The biggest opportunity, and the biggest threat, I see for the commercial Hadoop distributions is who becomes the default provider for Hadoop packaged by the popular Linux distributions. Today, none of them package Hadoop in their primary package repositories; but imagine a world where `yum install hadoop`, or `apt-get install hadoop`, or `emerge hadoop` worked.
Today, Cloudera essentially owns the definition of Hadoop by virtue of maintaining such a large market share (see slides 17–18). But this ownership of the Hadoop “standard” could change dramatically if another Hadoop distribution got itself into the main package repo of Ubuntu, Debian, Fedora, and friends, as these are the default operating systems and distributions used for Hadoop, be it on-prem or in the cloud.

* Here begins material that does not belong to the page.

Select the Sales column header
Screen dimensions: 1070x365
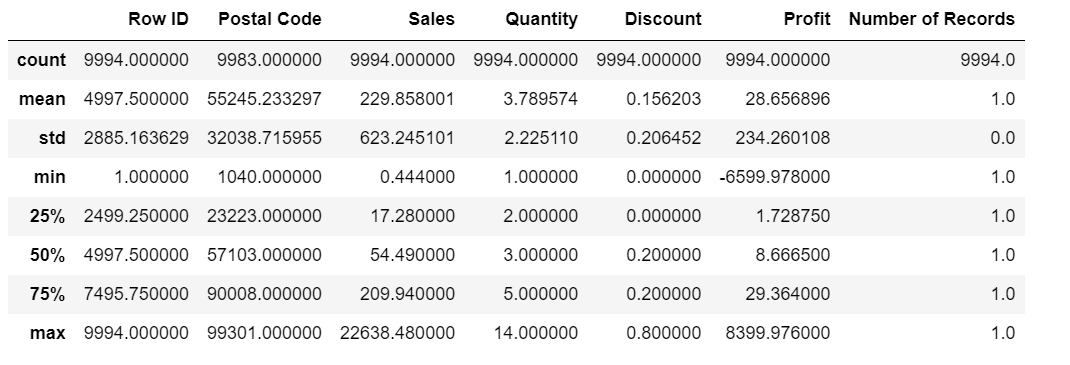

What would this require? In the case of Debian and Fedora, at least, packages must be truly open source — nothing proprietary. This could provide a significant advantage to Hortonworks and Intel Hadoop as the former has been pushing a fully OSS solution and the latter truly only cares about shipping hardware; Hadoop software/services revenue would likely be a rounding error.
Free code, easy installation, and easy use are tough to beat.
Disclosure: Among Hadoop distributions/providers, Amazon, Cloudera, IBM, and MapR are clients. Hortonworks, Intel, and Pivotal are not.